Bill Belichick not being selected as a first-ballot Pro Football Hall of Famer feels impossible on its face. This is the most successful head coach of the Super Bowl era, someone almost everyone involved in the process refers to as a lock. And yet, under the current rules, this outcome wasn’t some wild fluke. It was practically baked in.
I’m not a Hall of Fame voter, but I’ve covered induction weekend in Canton for many years, and one thing has always been clear: the process matters just as much as the résumé. What happened this week isn’t a failure by the voters. It’s a failure by the system they were asked to operate under.
Before the final vote ever takes place, the Hall relies on three separate Blue-Ribbon Committees to evaluate seniors, coaches, and contributors. For the Class of 2026, that process produced senior finalists Ken Anderson, Roger Craig, and L.C. Greenwood, with Belichick advancing as the coach finalist and Robert Kraft as the contributor finalist. These names didn’t stumble into the room. Each survived months of debate and historical review meant to make sure worthy figures, especially from older eras, weren’t forgotten.
Until recently, that work actually mattered. Before 2025, finalists coming out of those subcommittees were voted on independently by the full selection committee. Voters were asked a simple question: is this person a Hall of Famer? The 80 percent approval standard existed then just as it does now, requiring 40 of 50 votes.
The Hall chose to change that.
Beginning last year, the five finalists from seniors, coaches, and contributors were lumped into one voting block, with each selector limited to three votes. That decision didn’t raise the bar. It shrank the doorway. With only 150 total votes available and a 40-vote threshold, the math becomes unforgiving. Four or five candidates can’t possibly get in. Three is technically possible but wildly unlikely. Most years, you’re realistically looking at one or two. Zero is no longer out of the question.

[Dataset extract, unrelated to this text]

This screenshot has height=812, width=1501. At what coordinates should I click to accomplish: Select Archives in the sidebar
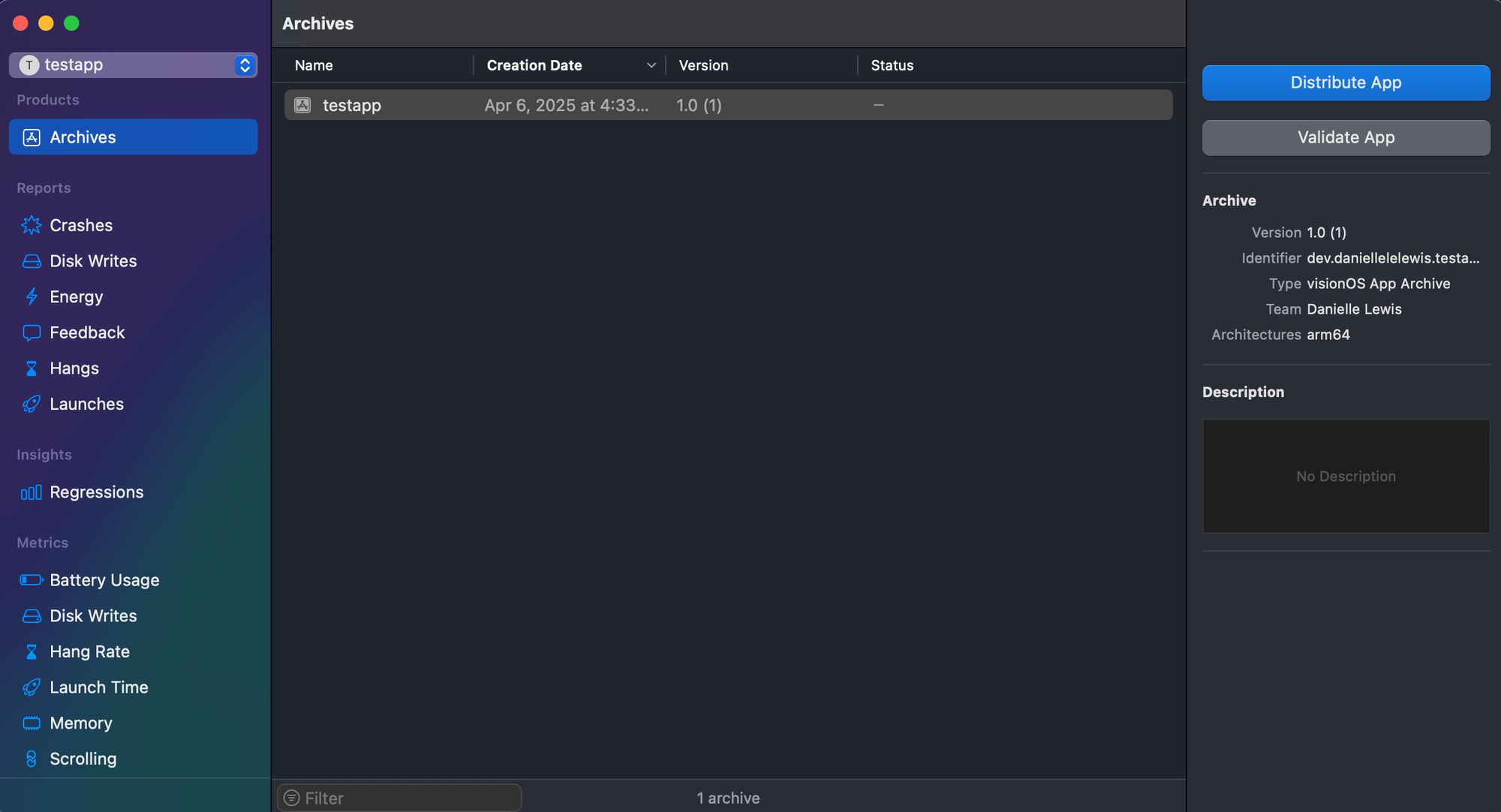[134, 137]
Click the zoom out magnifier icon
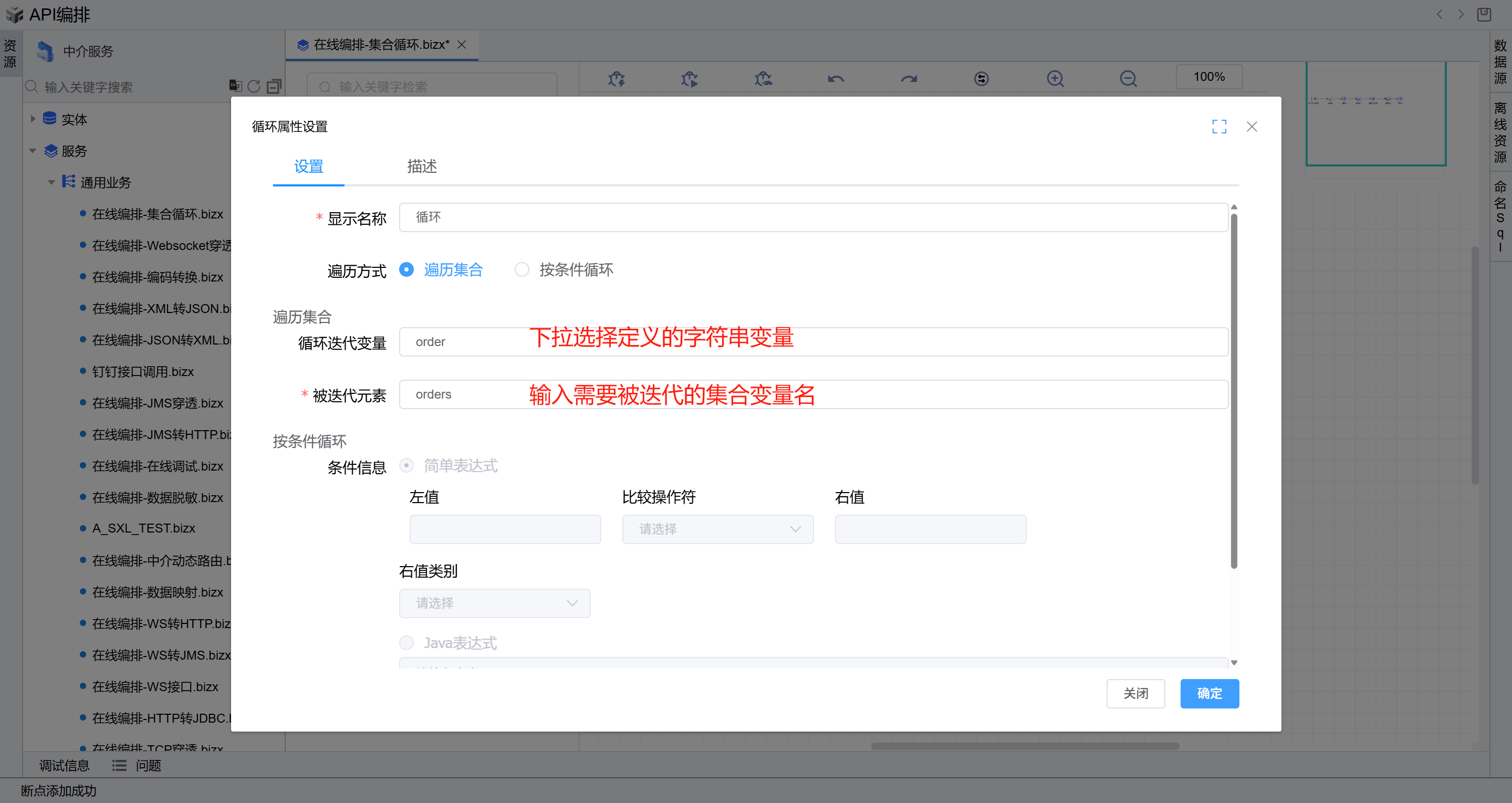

We saw this coming immediately when only Sterling Sharpe emerged from the senior process last year, producing a four-person Hall of Fame class, the smallest since 2005. That didn’t help clear the backlog. It reinforced it. There are still Hall-of-Fame-caliber players from the 1950s and earlier waiting their turn. And even before this rule change, the system had blind spots. Jerry Kramer waited decades. Ken Stabler, Les Richter, Cliff Branch and Dick Stanfel weren’t inducted until after they passed away.
More: Mike Vrabel made one of the most extreme Super Bowl declarations ever
Multiple voters have since said they supported the current North Carolina Tar Heels head coach. That actually makes the outcome easier to understand, not harder. Under this structure, a candidate doesn’t need resistance to fall short. They just need competition and artificial limits. This isn’t rejection. It’s vote scarcity.
The fix isn’t complicated. Let selectors vote for four candidates instead of three. Better yet, let them vote for all five and trust the work of the subcommittees. If someone objects, they can leave a name off their ballot and explain why publicly. Transparency beats hiding behind math.
More: Sam Darnold’s famous grandfather becomes part of the Super Bowl story
At this point, the Hall might as well bring in Jeff Probst and start forming Survivor-style alliances. Because once voters are forced to strategize instead of evaluate, the Hall of Fame vote stops being about legacy and starts being about survival.
If Bill Belichick can get voted off the island, the problem isn’t the voters. It’s the game.